Another question we received was about trilogies. Why so often are there three books in a series? We have a couple theories, but nothing definitive. Ann checked Wikipedia and, while they don't give a reason as to why three is better than two or four or more, there is some interesting information on the history of trilogies.

It also occurred to us that most series are either children's books, mysteries or works of science fiction or fantasy. There must be some general fiction series out there that we're missing. Tell us what we've overlooked and any other thoughts you have on series or trilogies. Do you wait until all the books in a series are out before you start it? Is three better than two or four? Let us know!


Two Books We Can't Wait For You to Read (16:28)

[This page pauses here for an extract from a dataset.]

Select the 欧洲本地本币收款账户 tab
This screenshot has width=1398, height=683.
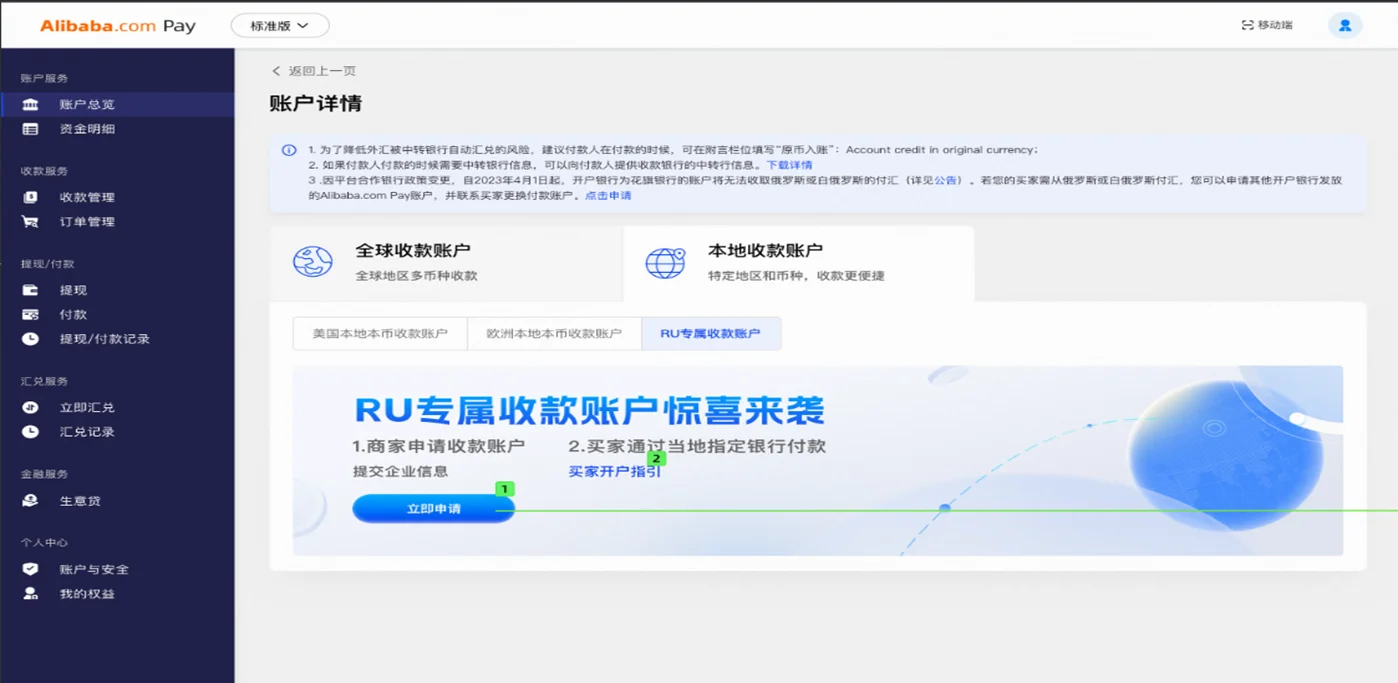pyautogui.click(x=554, y=334)
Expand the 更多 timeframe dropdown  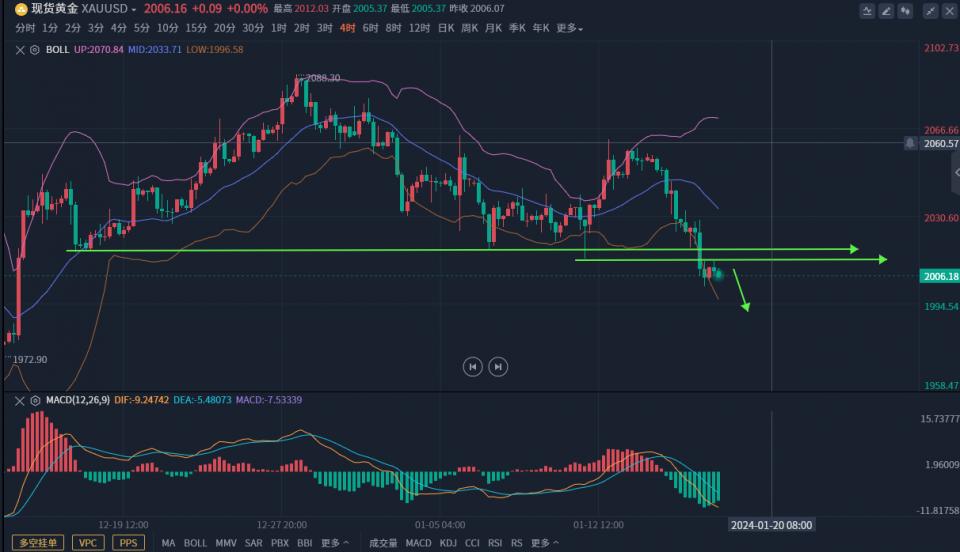pyautogui.click(x=570, y=28)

While driving home the other day, I saw a sloppily-corrected typo on a billboard and it reminded about a new book that's just out called The Great Typo Hunt by Jeff Deck and Benjamin Herson. These guys traveled across the country and corrected typos wherever and whenever they saw them. Sometimes they were thanked; sometimes - not so much. The project started out as a blog, which you can check out here. Ann is thrilled to be able to finally tell us about The Tower, The Zoo and the Tortoise by Julia Stuart, which will arrive in North American bookstores on August 10. Balthazar Jones is modern-day Beefeater who lives at the tower of London with his wife Hebe, and Mrs. Cook, the world's oldest tortoise. This quirky novel (and there's no better word to describe it) has already found a legion of admirers amongst booksellers and is perfect for fans of The Guernsey Literary and Potato-Peel Pie Society and Major Pettigrew's Last Stand.